### EXERCISE TASK
Copy the following material verbatim, preserving every line and character without alteration.

### INPUT RECORDS
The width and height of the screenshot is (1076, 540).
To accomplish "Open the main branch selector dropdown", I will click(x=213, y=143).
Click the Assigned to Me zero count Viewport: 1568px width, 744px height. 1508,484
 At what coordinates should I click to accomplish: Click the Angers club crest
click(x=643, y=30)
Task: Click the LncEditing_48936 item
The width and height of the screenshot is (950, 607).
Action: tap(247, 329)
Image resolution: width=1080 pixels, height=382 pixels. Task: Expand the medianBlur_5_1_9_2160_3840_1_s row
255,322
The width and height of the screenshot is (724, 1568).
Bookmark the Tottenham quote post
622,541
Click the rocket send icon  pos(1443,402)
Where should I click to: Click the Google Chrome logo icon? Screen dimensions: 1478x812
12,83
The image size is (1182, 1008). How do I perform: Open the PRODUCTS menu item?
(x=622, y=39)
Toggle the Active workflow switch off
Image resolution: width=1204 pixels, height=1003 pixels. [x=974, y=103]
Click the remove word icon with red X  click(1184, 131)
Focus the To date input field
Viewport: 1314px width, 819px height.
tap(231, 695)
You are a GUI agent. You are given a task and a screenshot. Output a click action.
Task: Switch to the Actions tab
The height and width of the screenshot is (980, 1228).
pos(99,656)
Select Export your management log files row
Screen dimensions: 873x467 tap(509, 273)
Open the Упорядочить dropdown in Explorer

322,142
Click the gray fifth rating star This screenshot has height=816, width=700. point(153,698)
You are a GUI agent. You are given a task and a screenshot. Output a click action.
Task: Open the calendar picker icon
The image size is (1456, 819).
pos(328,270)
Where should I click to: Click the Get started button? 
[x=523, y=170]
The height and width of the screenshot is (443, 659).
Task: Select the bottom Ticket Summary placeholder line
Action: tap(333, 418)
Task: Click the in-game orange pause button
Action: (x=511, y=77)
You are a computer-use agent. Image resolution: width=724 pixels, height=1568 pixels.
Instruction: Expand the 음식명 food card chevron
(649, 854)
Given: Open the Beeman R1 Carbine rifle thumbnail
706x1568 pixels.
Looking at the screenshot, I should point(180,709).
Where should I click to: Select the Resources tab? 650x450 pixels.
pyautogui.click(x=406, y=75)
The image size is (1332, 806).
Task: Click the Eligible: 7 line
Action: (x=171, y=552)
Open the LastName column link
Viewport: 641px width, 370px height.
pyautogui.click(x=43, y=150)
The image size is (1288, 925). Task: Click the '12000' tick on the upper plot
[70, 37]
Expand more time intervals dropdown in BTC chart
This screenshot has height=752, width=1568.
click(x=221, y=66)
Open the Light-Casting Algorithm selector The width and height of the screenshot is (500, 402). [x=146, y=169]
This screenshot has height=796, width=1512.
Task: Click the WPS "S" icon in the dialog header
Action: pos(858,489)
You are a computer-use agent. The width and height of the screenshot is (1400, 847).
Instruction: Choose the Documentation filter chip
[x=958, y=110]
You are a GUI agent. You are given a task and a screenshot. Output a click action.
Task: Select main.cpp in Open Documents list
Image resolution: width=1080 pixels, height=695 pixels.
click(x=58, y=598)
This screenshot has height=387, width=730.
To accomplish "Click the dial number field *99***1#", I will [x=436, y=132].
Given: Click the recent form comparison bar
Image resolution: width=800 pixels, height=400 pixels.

### ANSWER IN FULL
The width and height of the screenshot is (1076, 540).
To accomplish "Open the main branch selector dropdown", I will click(x=213, y=143).
Click the Assigned to Me zero count Viewport: 1568px width, 744px height. 1508,484
 At what coordinates should I click to accomplish: Click the Angers club crest
click(x=643, y=30)
Task: Click the LncEditing_48936 item
The width and height of the screenshot is (950, 607).
Action: tap(247, 329)
Image resolution: width=1080 pixels, height=382 pixels. Task: Expand the medianBlur_5_1_9_2160_3840_1_s row
255,322
The width and height of the screenshot is (724, 1568).
Bookmark the Tottenham quote post
622,541
Click the rocket send icon  pos(1443,402)
Where should I click to: Click the Google Chrome logo icon? Screen dimensions: 1478x812
12,83
The image size is (1182, 1008). How do I perform: Open the PRODUCTS menu item?
(x=622, y=39)
Toggle the Active workflow switch off
Image resolution: width=1204 pixels, height=1003 pixels. [x=974, y=103]
Click the remove word icon with red X  click(1184, 131)
Focus the To date input field
Viewport: 1314px width, 819px height.
tap(231, 695)
You are a GUI agent. You are given a task and a screenshot. Output a click action.
Task: Switch to the Actions tab
The height and width of the screenshot is (980, 1228).
pos(99,656)
Select Export your management log files row
Screen dimensions: 873x467 tap(509, 273)
Open the Упорядочить dropdown in Explorer

322,142
Click the gray fifth rating star This screenshot has height=816, width=700. point(153,698)
You are a GUI agent. You are given a task and a screenshot. Output a click action.
Task: Open the calendar picker icon
The image size is (1456, 819).
pos(328,270)
Where should I click to: Click the Get started button? 
[x=523, y=170]
The height and width of the screenshot is (443, 659).
Task: Select the bottom Ticket Summary placeholder line
Action: tap(333, 418)
Task: Click the in-game orange pause button
Action: (x=511, y=77)
You are a computer-use agent. Image resolution: width=724 pixels, height=1568 pixels.
Instruction: Expand the 음식명 food card chevron
(649, 854)
Given: Open the Beeman R1 Carbine rifle thumbnail
706x1568 pixels.
Looking at the screenshot, I should point(180,709).
Where should I click to: Select the Resources tab? 650x450 pixels.
pyautogui.click(x=406, y=75)
The image size is (1332, 806).
Task: Click the Eligible: 7 line
Action: (x=171, y=552)
Open the LastName column link
Viewport: 641px width, 370px height.
pyautogui.click(x=43, y=150)
The image size is (1288, 925). Task: Click the '12000' tick on the upper plot
[70, 37]
Expand more time intervals dropdown in BTC chart
This screenshot has height=752, width=1568.
click(x=221, y=66)
Open the Light-Casting Algorithm selector The width and height of the screenshot is (500, 402). [x=146, y=169]
This screenshot has height=796, width=1512.
Task: Click the WPS "S" icon in the dialog header
Action: pos(858,489)
You are a computer-use agent. The width and height of the screenshot is (1400, 847).
Instruction: Choose the Documentation filter chip
[x=958, y=110]
You are a GUI agent. You are given a task and a screenshot. Output a click action.
Task: Select main.cpp in Open Documents list
Image resolution: width=1080 pixels, height=695 pixels.
click(x=58, y=598)
This screenshot has height=387, width=730.
To accomplish "Click the dial number field *99***1#", I will [x=436, y=132].
Given: Click the recent form comparison bar
Image resolution: width=800 pixels, height=400 pixels.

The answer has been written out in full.